Children and exercise

I don’t think there is a fitness professional alive who will make an argument that children should not be moving around, playing and exercising regularly. The benefits of some sort of exercise routine for a child (either in sport or a physical education program) are monumental and are as follows:

  • Establishing a level of fitness is necessary for hormonal response, so that children develop and regulate their own body’s natural chemical balances.
  • Movement enables a child’s brain to establish quicker and better ‘problem solving’ skills. In games and competition, children have to make split-second decisions, which help the brain to adapt and grow a greater ability to decipher information more quickly. There is also a sense of neural recruitment, where the body creates stronger and more neural pathways that are necessary for real-life situations.
  • Team sports teach children that life is not all ‘rainbows and unicorns’. In sports, as well as real life, not everyone can win. When multiple people put in for a job, not everyone gets hired. Team sports establish discipline, hard work and what it’s like to win and lose.     

    ViPR Kids 

    Photo credit: Pontus Wärnestål

Resistance training for children

Residence training increases:

  • strength
  • articular cartilage
  • bone density.

Limitations from the industry

So, if there are all these great benefits to exercise and resistance strength training, why has the industry made rules around when lifting becomes necessary?
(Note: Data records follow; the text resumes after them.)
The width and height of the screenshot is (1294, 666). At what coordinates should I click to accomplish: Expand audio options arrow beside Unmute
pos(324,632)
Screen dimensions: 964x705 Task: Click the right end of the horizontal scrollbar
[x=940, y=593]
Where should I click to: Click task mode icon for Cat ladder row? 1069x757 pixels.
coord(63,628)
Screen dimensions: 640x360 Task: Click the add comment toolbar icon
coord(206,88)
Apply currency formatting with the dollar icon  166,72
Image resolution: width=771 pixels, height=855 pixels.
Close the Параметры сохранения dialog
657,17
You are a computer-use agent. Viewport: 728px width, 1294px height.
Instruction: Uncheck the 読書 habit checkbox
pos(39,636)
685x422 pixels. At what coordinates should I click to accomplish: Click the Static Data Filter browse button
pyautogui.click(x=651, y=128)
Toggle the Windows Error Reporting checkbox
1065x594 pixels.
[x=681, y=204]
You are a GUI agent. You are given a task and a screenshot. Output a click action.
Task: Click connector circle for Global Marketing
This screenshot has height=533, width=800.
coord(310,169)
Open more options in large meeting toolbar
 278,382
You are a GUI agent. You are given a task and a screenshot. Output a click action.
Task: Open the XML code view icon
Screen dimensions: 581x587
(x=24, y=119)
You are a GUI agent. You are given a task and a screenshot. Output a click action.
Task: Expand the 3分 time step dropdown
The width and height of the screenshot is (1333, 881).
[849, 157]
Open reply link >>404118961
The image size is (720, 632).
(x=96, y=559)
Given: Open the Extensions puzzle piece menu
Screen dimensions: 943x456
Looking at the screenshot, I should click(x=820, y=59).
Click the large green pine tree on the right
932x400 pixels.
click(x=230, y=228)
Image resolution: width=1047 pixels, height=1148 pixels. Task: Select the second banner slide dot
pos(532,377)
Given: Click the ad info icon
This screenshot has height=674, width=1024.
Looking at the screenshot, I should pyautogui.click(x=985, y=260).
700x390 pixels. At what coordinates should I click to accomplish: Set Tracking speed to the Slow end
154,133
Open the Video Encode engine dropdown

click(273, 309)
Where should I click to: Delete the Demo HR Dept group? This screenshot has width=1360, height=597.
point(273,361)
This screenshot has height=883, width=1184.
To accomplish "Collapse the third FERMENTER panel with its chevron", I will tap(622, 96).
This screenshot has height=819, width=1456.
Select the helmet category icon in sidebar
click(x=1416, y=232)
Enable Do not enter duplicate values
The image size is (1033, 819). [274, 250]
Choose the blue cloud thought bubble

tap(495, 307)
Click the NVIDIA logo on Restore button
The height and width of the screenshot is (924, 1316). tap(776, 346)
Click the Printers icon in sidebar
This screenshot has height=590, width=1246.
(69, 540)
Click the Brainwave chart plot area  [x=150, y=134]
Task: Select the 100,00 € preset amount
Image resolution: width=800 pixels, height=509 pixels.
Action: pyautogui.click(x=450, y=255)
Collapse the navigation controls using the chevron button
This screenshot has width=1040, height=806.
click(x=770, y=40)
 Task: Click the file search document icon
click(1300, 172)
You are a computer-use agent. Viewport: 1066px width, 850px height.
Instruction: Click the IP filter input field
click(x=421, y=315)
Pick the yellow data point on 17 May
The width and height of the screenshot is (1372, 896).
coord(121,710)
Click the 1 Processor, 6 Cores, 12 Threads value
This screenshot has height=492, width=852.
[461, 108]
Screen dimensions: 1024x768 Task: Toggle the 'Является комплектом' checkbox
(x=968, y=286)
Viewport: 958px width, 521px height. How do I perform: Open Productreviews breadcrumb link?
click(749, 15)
Here’s my opinion: not all resistance is equal. Traditional lifting is about muscle isolation and creating stress in muscle tissues so that they can rebuild. When muscles are stressed with the same repetitive stress, over time the tissue becomes less able to perform other movements that are outside of those patterns. This is OK for adults, as their bodies have fully matured; however, for children, this may not be wise. To create those strict, rigid lines of stress throughout a young body would be great for strength, but would start to create imbalances in the body as segments of the body will get stronger faster based on the focus of the protocol. These children still need to be able to move and explore their bodies in order to establish a sense of their attribute capacity (e.g., coordination, speed development, quickness, strength, power). Therefore, there really isn’t much use in putting these children into traditional-style resistance protocols when they will have soreness that is unnecessary.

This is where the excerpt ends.